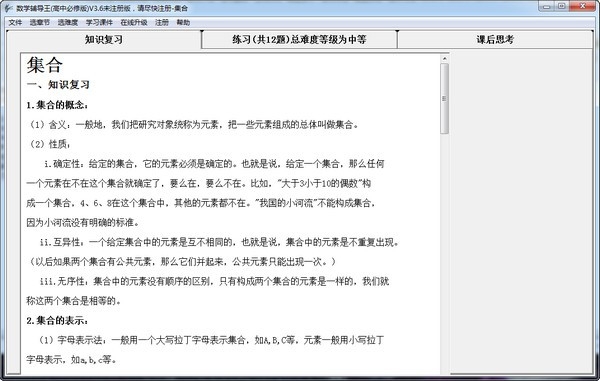The width and height of the screenshot is (600, 381).
Task: Open the 在线升级 menu
Action: pos(134,23)

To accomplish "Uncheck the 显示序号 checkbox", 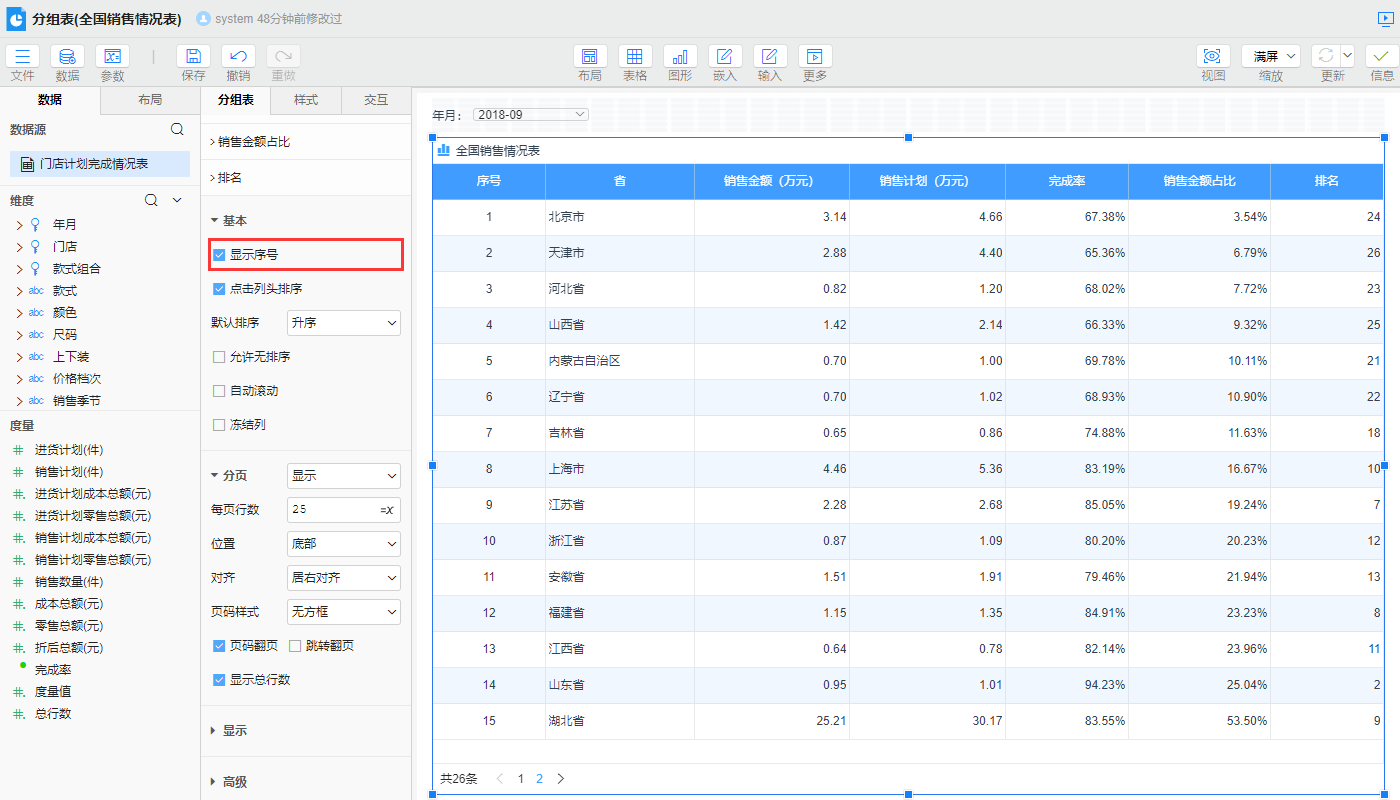I will (x=219, y=255).
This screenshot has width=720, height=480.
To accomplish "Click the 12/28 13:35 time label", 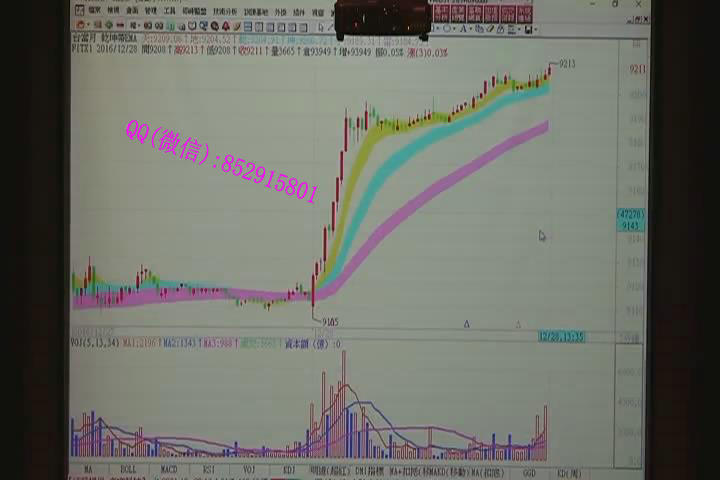I will point(560,338).
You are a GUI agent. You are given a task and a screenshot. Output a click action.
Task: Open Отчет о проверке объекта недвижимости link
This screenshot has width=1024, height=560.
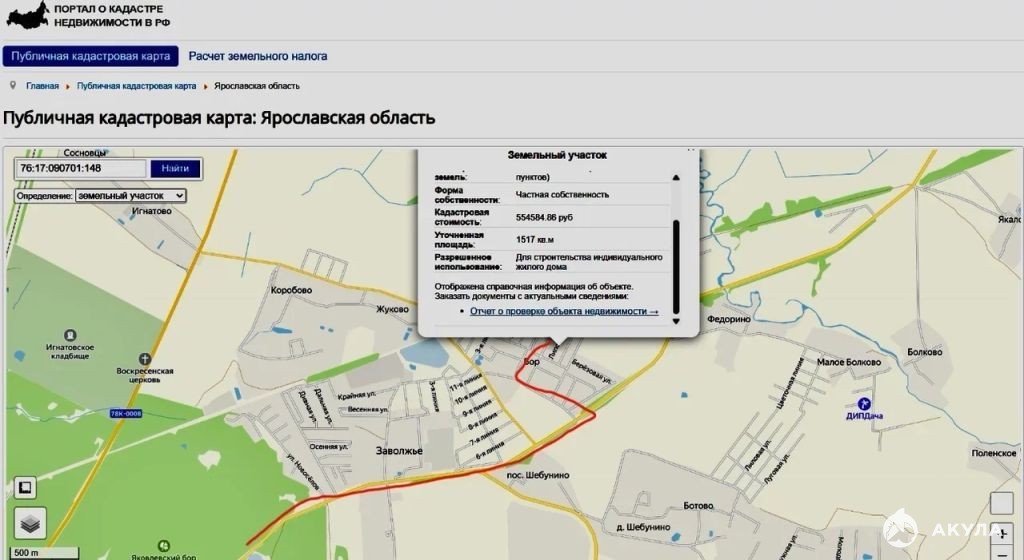coord(564,311)
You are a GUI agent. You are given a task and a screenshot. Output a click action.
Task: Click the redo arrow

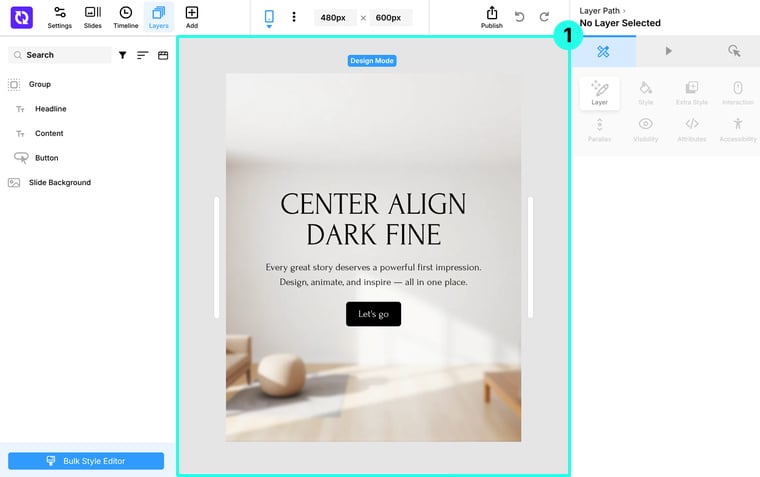pos(544,17)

........

**What you need to do**
The required output is every line from the one containing "This screenshot has width=1024, height=560." through the last line of the data above, restated exactly and without pictures.

**Worked solution**
This screenshot has width=1024, height=560.
coord(564,311)
You are a GUI agent. You are given a task and a screenshot. Output a click action.
Task: Click the redo arrow

pos(544,17)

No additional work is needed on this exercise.